Глава XXVII
Людям очень редко удается быть вполне добрыми или вполне дурными
В 1505 году папа Юлий II отправился в Болонью, дабы изгнать оттуда род Бентивольо, управлявший городом на протяжении ста лет. При этом папа возымел намерение отнять Перуджу у ее тирана Джампаоло Бальони, поскольку собирался разделаться со всеми тиранами, занимавшими церковные земли. Замыслы папы и его решение не были ни для кого секретом, тем не менее он не стал дожидаться своего войска, чтобы войти в город с надежной охраной, но появился там безоружным, хотя Джампаоло собрал немалые силы для своей защиты. Так, один из необузданных порывов, которыми Юлий II руководствовался во всех своих делах, увлек его без нарочитой охраны в руки врага; однако он увел последнего из города, оставив там губернатора, чтобы вершить правосудие от имени Церкви. Вдумчивые наблюдатели, находившиеся при папе, отметили безрассудство последнего и трусость Джампаоло; трудно было понять, почему он не расправился одним ударом со своим врагом, что принесло бы ему вечную славу и заодно обогатило бы, ибо при папе находились все кардиналы с их сокровищами. Невозможно поверить, чтобы его удерживали благонравие и укоры совести: в груди отъявленного негодяя, жившего с собственной сестрой и перебившего ради власти своих племянников и двоюродных братьев, не могли зародиться никакие благочестивые помыслы; приходится делать вывод, что людям не дано достичь совершенства в доброте и последовательности в злодействе, а если дурной поступок требует величия и некоторого благородства, они не могут на него решиться.

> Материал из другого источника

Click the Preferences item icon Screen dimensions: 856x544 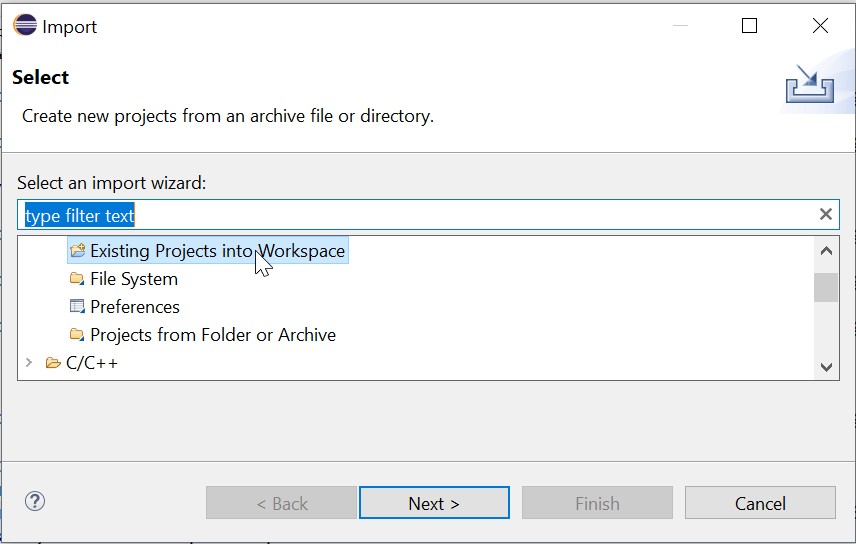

Так Джампаоло, которого не смущала репутация кровосмесителя и отцеубийцы, не сумел или, лучше сказать, не отважился, имея законный повод, на предприятие, которое заставило бы всех восхищаться силой его духа и оставило бы после себя вечную память, потому что он первый показал бы прелатам, сколь малого уважения заслуживают те, кто живет и правит, как они, и величие его деяния затмило бы всякий позор, всякую опасность, из него вытекавшие.
Глава XXVIII
Почему римляне проявляли по отношению к своим согражданам меньшую неблагодарность, чем афиняне
В истории любой республики читатель обнаружит проявления неблагодарности к ее гражданам; но в Риме таких случаев будет меньше, чем в Афинах, да и во всякой другой республике. Причина этого, если взять Афины и Рим, заключается, по-моему, в том, что у римлян было гораздо меньше оснований относиться к своим согражданам с подозрением, чем у афинян. Начиная с изгнания царей и вплоть до Мария и Суллы ни один из римлян не отнимал свободу у своих сограждан; так что не было повода для подозрений, а следовательно, и для несправедливых упреков. В Афинах же все было иначе; после того как Писистрат под благовидным предлогом отнял у них свободу в момент самого расцвета, граждане надолго запомнили горечь рабства и обид и, вернув себе свободу, ревностно следили за тем, чтобы наказывались не только проступки, но даже намеки на них. Это привело к изгнанию и смерти многих выдающихся людей, а также к употреблению остракизма и прочих суровых кар, в разные годы введенных в республике против оптиматов. Так что истинную правду говорят писатели о гражданской жизни: не те народы уязвляют больнее, которые сумели сохранить свою свободу, а те, что только восстановили ее. Кто примет все это во внимание, тот не станет порицать Афины и восхвалять Рим; виной всему необходимость, вытекающая из разнообразия жизни городов. И если глубже вникнуть в этот вопрос, можно увидеть, что когда бы Риму не приходилось расставаться со своей вольностью, как Афинам, то его граждане подвергались бы не менее ожесточенным нападкам, чем афиняне. Об этом можно судить по тем гонениям, которым подверглись после изгнания царей Коллатин и Публий Валерий; первый из них участвовал в освобождении Рима, но, несмотря на это, был изгнан только за то, что звался Тарквинием; второй вызвал подозрение тем, что построил себе дом на Целиевом холме, и тоже чуть не был сослан. Таким образом, можно считать, что римляне, которые выказали столько суровости и подозрительности в отношении этих двух лиц, были бы не более благодарны согражданам, если бы те, как в Афинах, покушались на свободу города еще до его возвышения. Чтобы не возвращаться больше к этому предмету, я выскажу все, что касается неблагодарности, в следующей главе.